-------- Source data
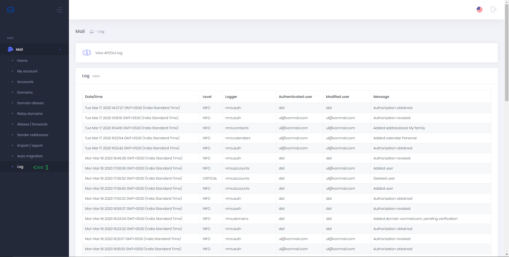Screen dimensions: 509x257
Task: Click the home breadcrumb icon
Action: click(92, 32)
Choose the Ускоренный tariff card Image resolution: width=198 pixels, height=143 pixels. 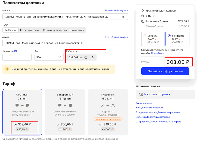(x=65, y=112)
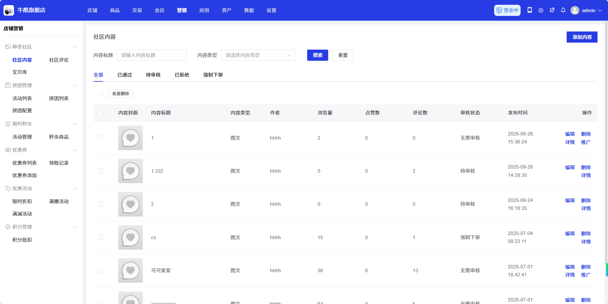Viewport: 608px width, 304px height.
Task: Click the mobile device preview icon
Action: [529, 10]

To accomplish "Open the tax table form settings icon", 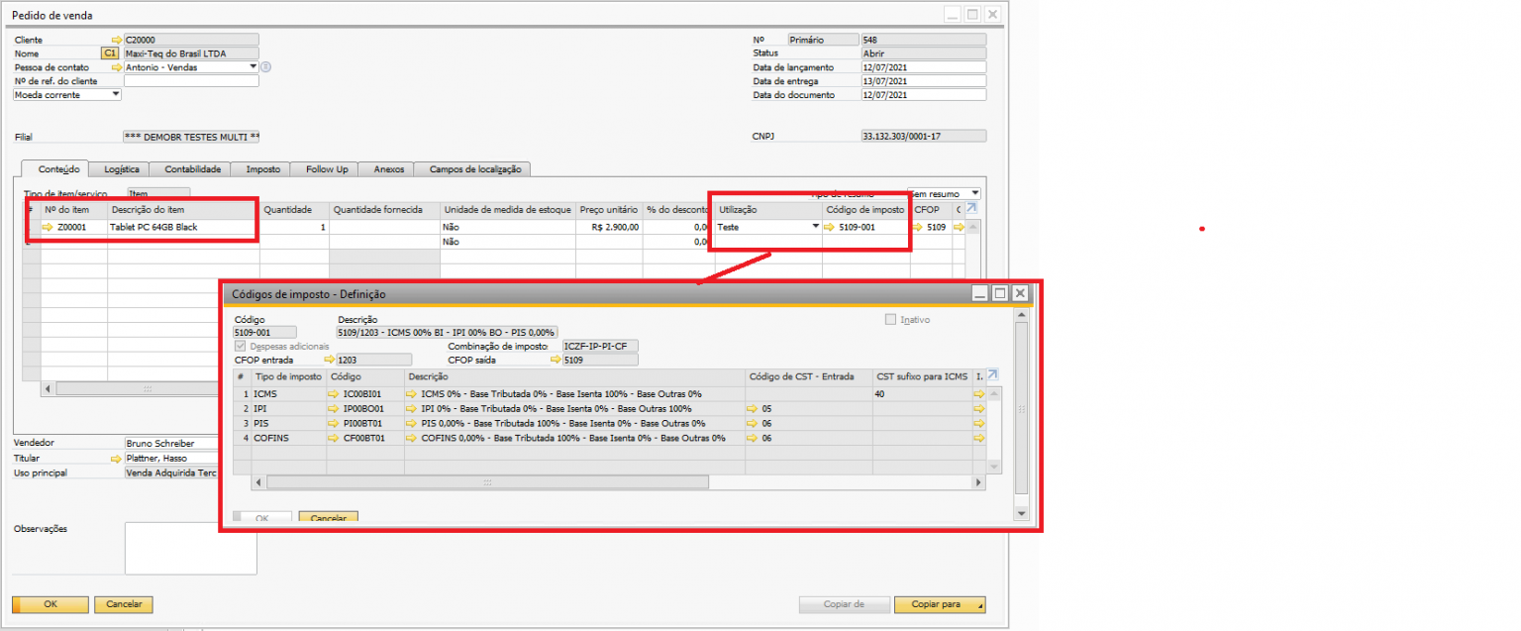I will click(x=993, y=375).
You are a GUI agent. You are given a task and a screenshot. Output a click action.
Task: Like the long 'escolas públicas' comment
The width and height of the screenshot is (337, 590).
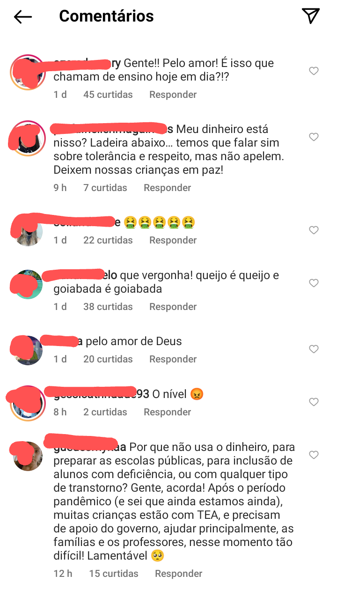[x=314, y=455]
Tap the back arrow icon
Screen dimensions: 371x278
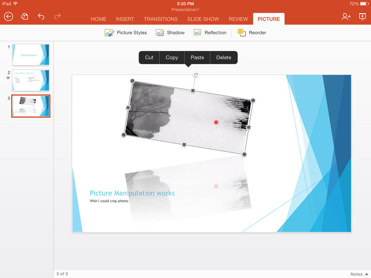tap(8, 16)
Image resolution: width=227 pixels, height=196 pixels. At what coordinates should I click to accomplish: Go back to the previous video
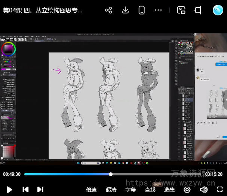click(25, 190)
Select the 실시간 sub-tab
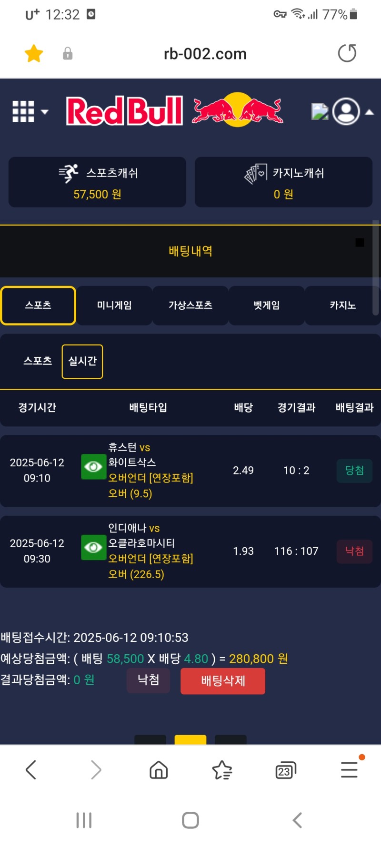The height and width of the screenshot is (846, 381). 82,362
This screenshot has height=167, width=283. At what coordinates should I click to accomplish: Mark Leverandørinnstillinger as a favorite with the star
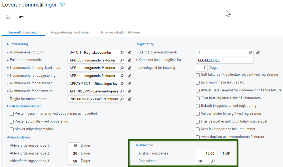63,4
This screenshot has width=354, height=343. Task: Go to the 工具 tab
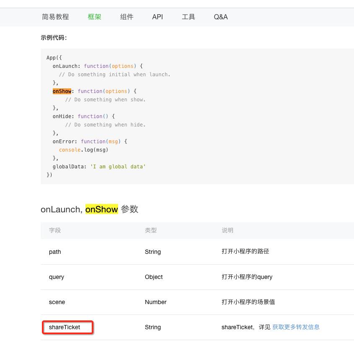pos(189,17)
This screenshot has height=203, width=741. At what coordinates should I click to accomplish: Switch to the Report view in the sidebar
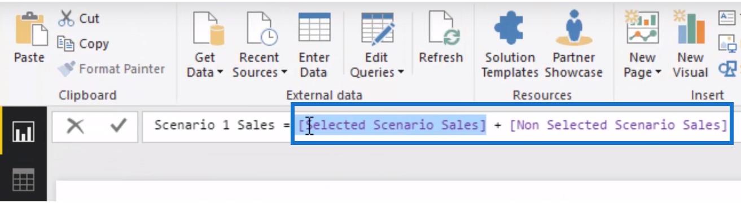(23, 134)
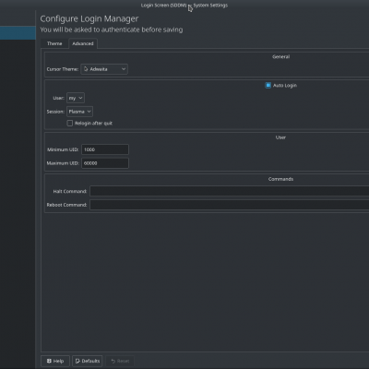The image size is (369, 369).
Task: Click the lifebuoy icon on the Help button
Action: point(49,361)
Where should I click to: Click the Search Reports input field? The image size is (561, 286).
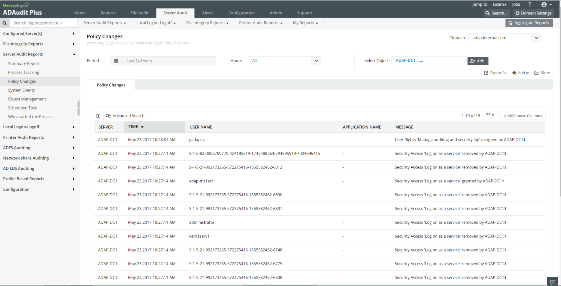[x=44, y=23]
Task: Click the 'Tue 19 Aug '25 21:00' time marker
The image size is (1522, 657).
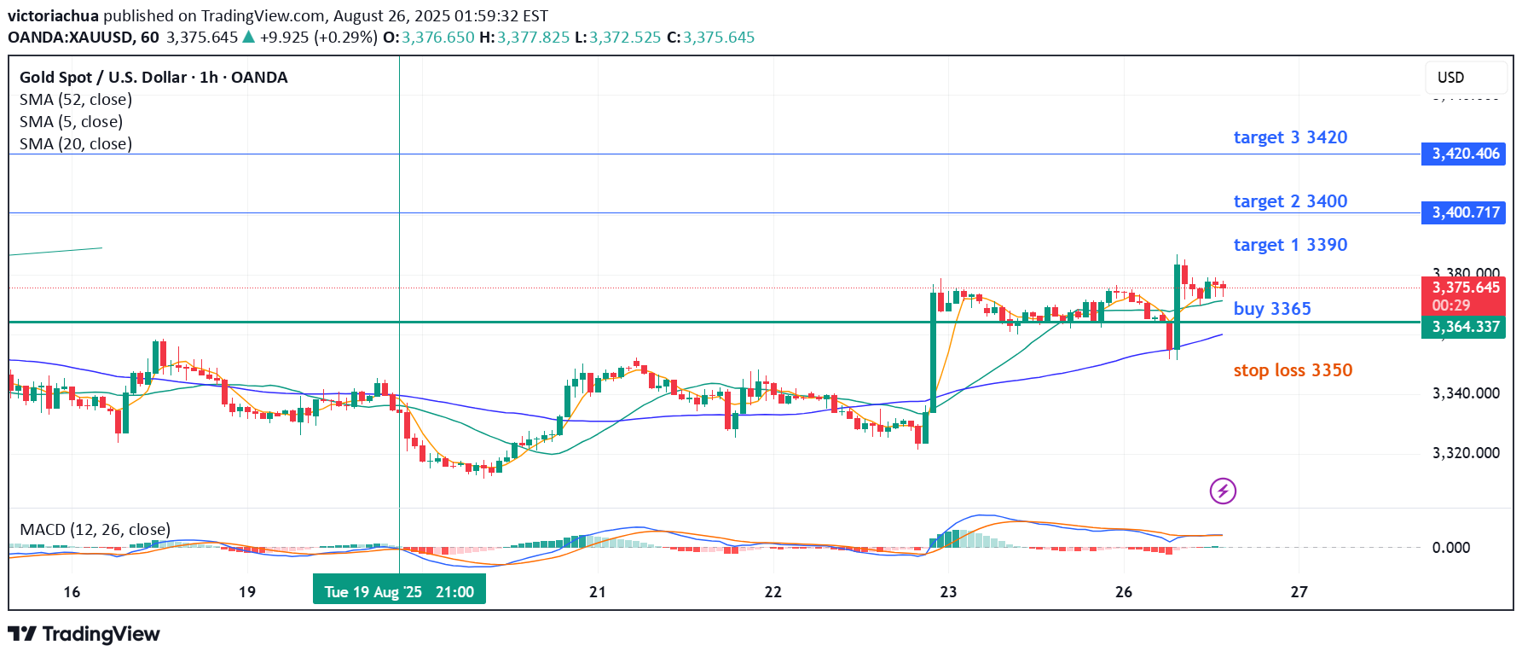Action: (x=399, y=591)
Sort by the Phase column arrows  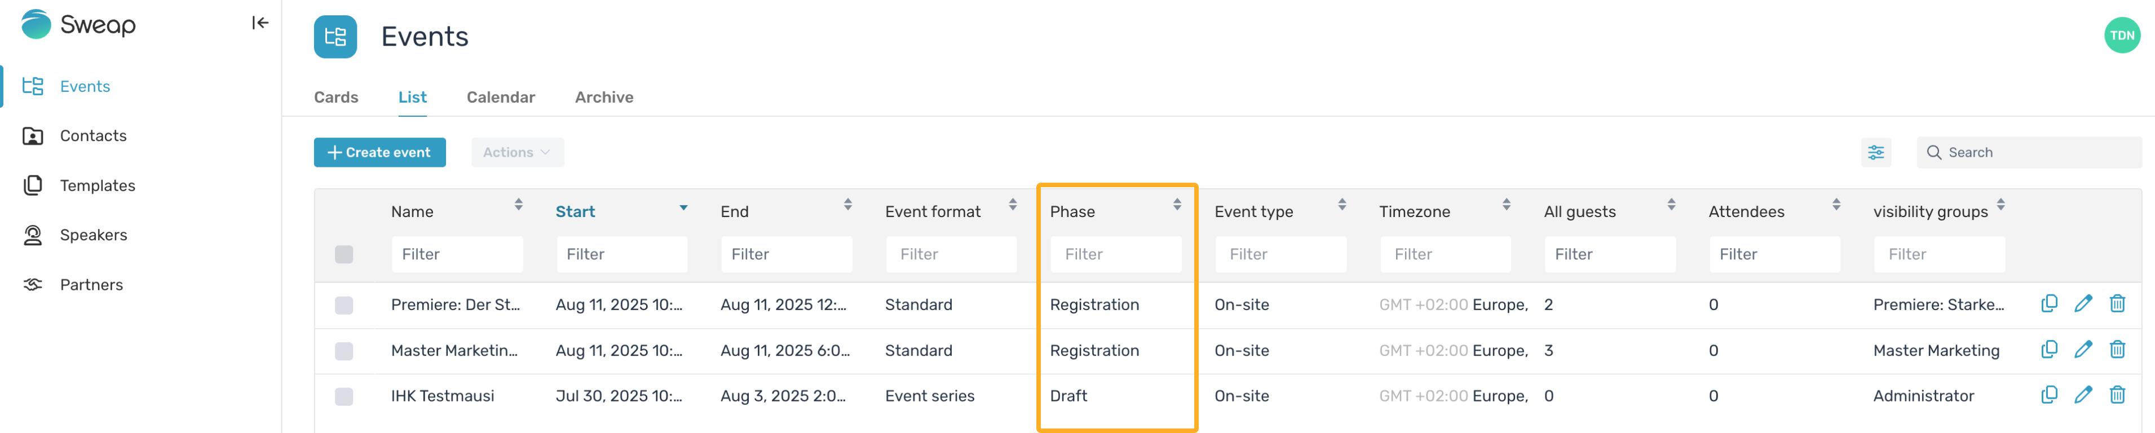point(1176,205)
----------------
Set the pictures aside and transcribe exactly the stretch of lines above, beginning with the one holding "Screen dimensions: 371x278" and ending with the one holding "Task: Click the 'Tue".

* Solution *
Screen dimensions: 371x278
tap(8, 16)
Image resolution: width=227 pixels, height=196 pixels. At what coordinates should I click to accomplish: Go back to the previous video
click(25, 190)
Select the 실시간 sub-tab
The height and width of the screenshot is (846, 381). 82,362
This screenshot has height=167, width=283. At what coordinates should I click to accomplish: Mark Leverandørinnstillinger as a favorite with the star
63,4
This screenshot has width=354, height=343. Task: Go to the 工具 tab
pos(189,17)
This screenshot has height=203, width=741. At what coordinates should I click to accomplish: Switch to the Report view in the sidebar
(23, 134)
The image size is (369, 369).
Task: Click the lifebuoy icon on the Help button
Action: point(49,361)
Where should I click to: Click the Search Reports input field? The image size is (561, 286).
[x=44, y=23]
Task: Click the 'Tue 19 Aug '25 21:00' time marker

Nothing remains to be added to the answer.